Postoperatively, CH went on to clinical and radiographic union at 5 months. Of note, CH had late migration in the sagittal plane resulting in mild procurvatum deformity, which was within acceptable alignment and was not expected to affect the clinical outcome (Fig. 8.6a, b). Prevention of late migration could have been accomplished via positional screws adjacent to the nail following nail placement laterally, and in CH’s case, posteriorly. Anecdotally, and in the case of CH, anterior knee pain is reduced using semiextended techniques for reasons that are unclear. The nailing of proximal tibial third fractures, though more technically challenging, can result in superior outcomes if done appropriately using any combination of techniques used to ensure proper alignment and prevention of late nail migration.

Fig. 8.6

Follow-up films (a, b): Note maintenance of varus and valgus alignment with mild late procurvatum deformity at 3 months.

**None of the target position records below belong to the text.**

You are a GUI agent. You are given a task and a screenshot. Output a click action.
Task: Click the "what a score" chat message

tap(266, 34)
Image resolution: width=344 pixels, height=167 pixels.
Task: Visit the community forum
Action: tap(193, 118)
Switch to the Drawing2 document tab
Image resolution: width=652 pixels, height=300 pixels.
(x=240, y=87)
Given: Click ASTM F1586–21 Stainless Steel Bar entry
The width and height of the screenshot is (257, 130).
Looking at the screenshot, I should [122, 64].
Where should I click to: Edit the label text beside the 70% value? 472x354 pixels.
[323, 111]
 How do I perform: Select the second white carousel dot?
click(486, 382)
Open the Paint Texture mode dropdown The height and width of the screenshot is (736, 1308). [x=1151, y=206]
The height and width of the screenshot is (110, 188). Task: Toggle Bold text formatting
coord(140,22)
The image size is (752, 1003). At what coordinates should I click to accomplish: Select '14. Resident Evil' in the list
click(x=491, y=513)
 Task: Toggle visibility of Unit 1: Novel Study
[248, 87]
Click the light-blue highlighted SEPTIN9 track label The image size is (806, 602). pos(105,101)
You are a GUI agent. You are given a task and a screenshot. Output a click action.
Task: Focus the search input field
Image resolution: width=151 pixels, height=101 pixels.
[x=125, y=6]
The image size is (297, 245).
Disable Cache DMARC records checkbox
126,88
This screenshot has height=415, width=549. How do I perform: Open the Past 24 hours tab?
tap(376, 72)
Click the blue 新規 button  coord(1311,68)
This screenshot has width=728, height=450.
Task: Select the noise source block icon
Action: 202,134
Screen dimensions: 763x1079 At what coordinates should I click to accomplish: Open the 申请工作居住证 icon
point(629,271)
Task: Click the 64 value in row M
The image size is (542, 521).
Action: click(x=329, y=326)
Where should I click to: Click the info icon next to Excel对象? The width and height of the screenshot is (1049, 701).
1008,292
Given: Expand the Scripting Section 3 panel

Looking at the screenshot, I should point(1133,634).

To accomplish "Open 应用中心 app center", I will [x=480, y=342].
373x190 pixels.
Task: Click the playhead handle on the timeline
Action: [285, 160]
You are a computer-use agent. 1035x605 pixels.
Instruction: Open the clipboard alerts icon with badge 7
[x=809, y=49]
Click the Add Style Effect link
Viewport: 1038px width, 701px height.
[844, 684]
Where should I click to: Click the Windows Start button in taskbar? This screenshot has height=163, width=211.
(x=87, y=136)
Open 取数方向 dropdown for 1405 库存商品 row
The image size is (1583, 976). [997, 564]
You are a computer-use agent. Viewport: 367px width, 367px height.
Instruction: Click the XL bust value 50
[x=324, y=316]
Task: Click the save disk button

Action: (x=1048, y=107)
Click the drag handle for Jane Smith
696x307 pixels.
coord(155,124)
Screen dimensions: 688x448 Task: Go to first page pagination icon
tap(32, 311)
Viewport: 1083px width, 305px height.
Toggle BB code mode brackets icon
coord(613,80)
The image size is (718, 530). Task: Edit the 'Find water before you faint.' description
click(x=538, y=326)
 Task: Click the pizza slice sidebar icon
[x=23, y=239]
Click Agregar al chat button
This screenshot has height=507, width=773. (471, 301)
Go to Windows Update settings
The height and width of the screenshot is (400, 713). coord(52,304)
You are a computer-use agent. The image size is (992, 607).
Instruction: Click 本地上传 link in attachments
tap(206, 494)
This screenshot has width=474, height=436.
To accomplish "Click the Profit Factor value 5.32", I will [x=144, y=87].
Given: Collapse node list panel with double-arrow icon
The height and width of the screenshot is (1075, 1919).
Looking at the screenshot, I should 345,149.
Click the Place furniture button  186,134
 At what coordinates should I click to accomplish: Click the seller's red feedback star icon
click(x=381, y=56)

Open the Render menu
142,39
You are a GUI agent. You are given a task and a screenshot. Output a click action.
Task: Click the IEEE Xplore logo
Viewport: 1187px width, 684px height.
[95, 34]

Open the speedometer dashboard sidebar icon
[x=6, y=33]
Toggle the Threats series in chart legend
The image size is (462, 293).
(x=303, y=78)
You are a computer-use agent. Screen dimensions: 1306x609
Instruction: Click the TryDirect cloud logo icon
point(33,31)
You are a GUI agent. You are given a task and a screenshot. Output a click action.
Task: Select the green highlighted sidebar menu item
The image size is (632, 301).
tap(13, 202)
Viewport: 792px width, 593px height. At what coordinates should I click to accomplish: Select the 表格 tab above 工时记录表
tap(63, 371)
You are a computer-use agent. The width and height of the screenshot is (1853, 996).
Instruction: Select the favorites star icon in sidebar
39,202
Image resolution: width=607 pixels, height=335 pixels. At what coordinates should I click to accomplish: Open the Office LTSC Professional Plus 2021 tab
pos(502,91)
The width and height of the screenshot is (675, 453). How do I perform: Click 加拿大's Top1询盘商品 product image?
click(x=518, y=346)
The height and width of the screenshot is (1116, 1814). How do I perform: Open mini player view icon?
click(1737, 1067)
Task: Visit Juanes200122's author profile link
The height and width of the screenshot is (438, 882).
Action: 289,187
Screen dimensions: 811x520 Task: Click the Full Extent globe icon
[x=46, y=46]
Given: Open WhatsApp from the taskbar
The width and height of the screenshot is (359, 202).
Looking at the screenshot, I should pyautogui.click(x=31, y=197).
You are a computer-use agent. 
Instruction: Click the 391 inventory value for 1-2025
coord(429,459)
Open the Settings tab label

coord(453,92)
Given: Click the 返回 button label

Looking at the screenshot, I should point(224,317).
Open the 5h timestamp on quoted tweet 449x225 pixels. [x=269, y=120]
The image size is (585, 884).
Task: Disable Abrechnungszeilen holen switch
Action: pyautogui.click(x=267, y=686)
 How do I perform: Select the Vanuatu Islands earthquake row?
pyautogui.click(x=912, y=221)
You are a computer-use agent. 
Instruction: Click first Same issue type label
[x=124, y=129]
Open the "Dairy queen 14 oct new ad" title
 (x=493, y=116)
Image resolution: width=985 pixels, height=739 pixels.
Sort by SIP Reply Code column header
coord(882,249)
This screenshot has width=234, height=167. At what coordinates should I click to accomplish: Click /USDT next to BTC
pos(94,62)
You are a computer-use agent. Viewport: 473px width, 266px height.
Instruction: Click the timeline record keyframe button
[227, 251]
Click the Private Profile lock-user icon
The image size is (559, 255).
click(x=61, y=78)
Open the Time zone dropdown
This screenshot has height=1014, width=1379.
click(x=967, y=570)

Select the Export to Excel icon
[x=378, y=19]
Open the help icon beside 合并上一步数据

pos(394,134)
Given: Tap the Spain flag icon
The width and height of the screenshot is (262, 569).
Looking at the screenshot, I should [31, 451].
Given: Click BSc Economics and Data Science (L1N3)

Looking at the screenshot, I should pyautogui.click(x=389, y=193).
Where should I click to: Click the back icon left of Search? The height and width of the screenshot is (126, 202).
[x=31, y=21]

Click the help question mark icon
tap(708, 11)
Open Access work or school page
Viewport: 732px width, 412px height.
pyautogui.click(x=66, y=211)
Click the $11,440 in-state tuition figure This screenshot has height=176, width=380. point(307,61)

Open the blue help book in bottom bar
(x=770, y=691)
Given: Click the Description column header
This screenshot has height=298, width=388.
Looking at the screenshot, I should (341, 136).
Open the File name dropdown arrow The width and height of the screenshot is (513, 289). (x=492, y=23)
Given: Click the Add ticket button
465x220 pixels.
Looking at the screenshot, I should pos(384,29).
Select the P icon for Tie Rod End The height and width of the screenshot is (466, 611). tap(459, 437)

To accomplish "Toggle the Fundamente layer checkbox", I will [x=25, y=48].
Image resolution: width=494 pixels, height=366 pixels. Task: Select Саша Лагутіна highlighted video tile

Placement of a posterior positional Pöller screw may have prevented this late deformity

Pearls/Salient Points

• Proximal third tibial fractures are difficult to nail and have a high percentage of malunion (varus and extension of the proximal fragment) if not reduced

• Reduction before nailing and maintenance until locking screws are inserted is important to achieve optimal outcomes

• Multiple techniques including lateral starting point, semiextended, suprapatellar nailing, use of blocking screws or plates and/or ex ternal fixators for provisional fixation may be utilized

• Proximal articular extension, if present, should be fixed using either supplemental screws or plate along with nailing.